Monday, August 26, 2013

     Good morning friends! It's been awhile, so I figured it's about time for an update. I have been home for a month now and really haven't done much of anything. I have not been on one significant walk or run, or even worked out. Let me tell you, it sucks! I feel lethargic and depressed. Time to get my butt in gear! The orthotic is working well, and is taking the pressure off my small toes like planned, but like I said I haven't really tested it on runs or long walks so I plan to do that this week. So the plan now is to start getting ready for a mid to late March departure from the east coast and head west.
 
     I also want to help a few others out who are making their own trips across America this summer. It would be awesome for all of you to follow these guys, each on their own journey. the first is Ben Lee, a young man from Australia who is walking for OxFam. He started in San Fran, and is headed east and is about to cross into Nebraska. A truly awesome young man! You can follow him at https://www.facebook.com/10MillionSteps .
   
     The next gentleman is Joe Bell. Joe is walking in memory of his son Jadin who committed suicide because of being bullied because he was gay. Joe is a man on a mission, please follow him at https://www.facebook.com/JoesWalkForChange and http://joeswalkforchange.org/.
 
     The next is Josh Seehorn who is hiking and running the America Discovery Trail From west to east and is currently in Colorado and headed into Nebraska soon. Josh is hiking to promote Envirothon and the outdoors. You can follow him at https://www.facebook.com/pages/Josh-Seehorn/253473538111392 and http://outdoorjosh.com/.
 
      Last but not least is James. I don't know a whole lot about James other than he is walking west and is in Missouri now. You can follow him at https://www.facebook.com/JamesWalksAcrossAmerica .

Thank you all for following me and showing your support!

Love, Mark

Wednesday, August 14, 2013

There is no doubt that this last year has been the darkest for me.  I have learned this little lesson of late, that there's really only one person you can count on. I have decided that im not going to let people in anymore, it hurts to much when you need them and they're not there.
On another note, I have decided that I will wait until spring to start my journey again. I am going to pour all my energy into being a positive person and helping people in need; I truly think that is where I excel. I am going to keep hiking and walking for myself and others. It won't be everyday or across the country at this point, but I will keep walking. Again, I thank all of you for the support you have given and hope you continue to follow me on my journey and help spread the word by sharing and liking my page.  I will continue to post inspirational and thought provoking items on my page and updates about my walks.
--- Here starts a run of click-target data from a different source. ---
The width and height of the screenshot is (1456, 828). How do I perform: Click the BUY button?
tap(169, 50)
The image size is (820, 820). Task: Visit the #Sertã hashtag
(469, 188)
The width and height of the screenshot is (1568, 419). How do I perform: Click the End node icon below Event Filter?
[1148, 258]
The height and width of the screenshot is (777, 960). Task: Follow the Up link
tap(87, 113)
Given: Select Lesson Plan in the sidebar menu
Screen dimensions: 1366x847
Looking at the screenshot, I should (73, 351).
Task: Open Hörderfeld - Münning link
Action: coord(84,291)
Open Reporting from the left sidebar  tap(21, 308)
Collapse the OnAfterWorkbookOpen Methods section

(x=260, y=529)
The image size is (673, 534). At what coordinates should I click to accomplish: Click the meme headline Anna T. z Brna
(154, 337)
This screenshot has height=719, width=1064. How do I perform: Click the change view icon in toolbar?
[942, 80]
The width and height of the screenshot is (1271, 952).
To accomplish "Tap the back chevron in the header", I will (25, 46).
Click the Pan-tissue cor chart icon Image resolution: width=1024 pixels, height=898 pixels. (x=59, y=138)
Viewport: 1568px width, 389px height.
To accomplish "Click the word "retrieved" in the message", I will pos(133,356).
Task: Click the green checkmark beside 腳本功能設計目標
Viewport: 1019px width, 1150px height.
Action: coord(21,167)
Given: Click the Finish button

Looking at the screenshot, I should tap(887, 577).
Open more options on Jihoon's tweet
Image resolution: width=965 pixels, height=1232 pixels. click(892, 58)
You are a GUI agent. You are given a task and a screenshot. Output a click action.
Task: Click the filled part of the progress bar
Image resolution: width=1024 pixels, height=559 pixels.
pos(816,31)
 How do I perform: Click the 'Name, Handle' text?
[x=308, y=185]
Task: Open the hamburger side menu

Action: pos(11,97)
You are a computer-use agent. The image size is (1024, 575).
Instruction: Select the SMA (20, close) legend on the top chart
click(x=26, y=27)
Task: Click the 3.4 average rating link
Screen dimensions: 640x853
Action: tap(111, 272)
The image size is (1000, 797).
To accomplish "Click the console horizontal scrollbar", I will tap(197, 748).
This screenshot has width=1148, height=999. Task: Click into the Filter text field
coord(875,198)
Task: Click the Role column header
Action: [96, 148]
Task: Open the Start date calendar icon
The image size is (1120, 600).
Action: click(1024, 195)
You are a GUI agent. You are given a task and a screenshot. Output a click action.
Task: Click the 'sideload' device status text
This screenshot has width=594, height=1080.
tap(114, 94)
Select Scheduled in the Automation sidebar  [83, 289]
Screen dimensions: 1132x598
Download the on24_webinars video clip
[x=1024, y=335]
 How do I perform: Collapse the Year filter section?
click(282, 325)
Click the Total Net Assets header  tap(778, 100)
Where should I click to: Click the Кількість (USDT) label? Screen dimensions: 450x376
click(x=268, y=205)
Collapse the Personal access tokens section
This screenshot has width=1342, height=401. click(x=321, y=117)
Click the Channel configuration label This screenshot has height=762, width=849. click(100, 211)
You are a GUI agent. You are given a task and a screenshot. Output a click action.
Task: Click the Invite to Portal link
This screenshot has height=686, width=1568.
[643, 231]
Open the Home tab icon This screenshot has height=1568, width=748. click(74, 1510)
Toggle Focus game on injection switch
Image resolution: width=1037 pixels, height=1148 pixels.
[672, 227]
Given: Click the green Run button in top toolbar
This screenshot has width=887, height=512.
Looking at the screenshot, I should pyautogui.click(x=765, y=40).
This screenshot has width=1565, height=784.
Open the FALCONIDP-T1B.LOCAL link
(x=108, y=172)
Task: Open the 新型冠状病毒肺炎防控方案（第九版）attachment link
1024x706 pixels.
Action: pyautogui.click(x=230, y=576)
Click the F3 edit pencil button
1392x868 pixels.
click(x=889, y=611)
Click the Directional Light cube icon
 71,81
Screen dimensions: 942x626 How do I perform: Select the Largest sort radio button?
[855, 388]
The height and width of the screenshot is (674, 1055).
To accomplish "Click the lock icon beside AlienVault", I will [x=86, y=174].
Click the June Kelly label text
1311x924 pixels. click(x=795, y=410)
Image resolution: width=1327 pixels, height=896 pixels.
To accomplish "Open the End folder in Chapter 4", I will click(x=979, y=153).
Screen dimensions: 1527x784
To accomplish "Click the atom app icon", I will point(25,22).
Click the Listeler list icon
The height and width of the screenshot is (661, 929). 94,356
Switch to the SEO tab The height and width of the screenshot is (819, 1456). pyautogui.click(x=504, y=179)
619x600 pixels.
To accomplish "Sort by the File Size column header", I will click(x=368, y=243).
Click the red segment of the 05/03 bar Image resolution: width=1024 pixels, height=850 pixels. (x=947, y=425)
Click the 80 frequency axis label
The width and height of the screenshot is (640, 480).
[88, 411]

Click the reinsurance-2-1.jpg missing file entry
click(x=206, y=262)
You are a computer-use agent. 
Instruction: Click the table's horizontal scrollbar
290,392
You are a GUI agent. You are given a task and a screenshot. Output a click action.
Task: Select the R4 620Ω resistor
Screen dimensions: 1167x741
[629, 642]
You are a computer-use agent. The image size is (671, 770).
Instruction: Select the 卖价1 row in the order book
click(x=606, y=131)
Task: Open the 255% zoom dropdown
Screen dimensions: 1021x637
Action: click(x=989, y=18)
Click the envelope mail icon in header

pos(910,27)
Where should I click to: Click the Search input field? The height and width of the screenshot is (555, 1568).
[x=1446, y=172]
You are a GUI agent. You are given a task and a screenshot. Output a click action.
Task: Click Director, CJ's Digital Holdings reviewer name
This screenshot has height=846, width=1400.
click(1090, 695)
If you take anything away from page, I hope that it is the gift of giving!  When you give, give freely! Don't expect anything in return, other than the pure joy it brings to whoever you are giving to!

Love, Mark

Thursday, August 8, 2013

So I go back to the doctor Tuesday to have a technician fit and make me an orthotic for my right foot. I want to thank Dr. Kaylor for the help with the foot and wish him a happy retirement. We will see how the foot feels with the insert and go from there. I am worried now that getting such a late start in the year is going to be very unpleasant when I get further west through the Rockies and Nevada. Going to go over the map again today and see if I can make it through Nevada by the end of October. If not, I will just give it another go in the spring as I don't really want to spend winter nights in the mountains or deal with the snow.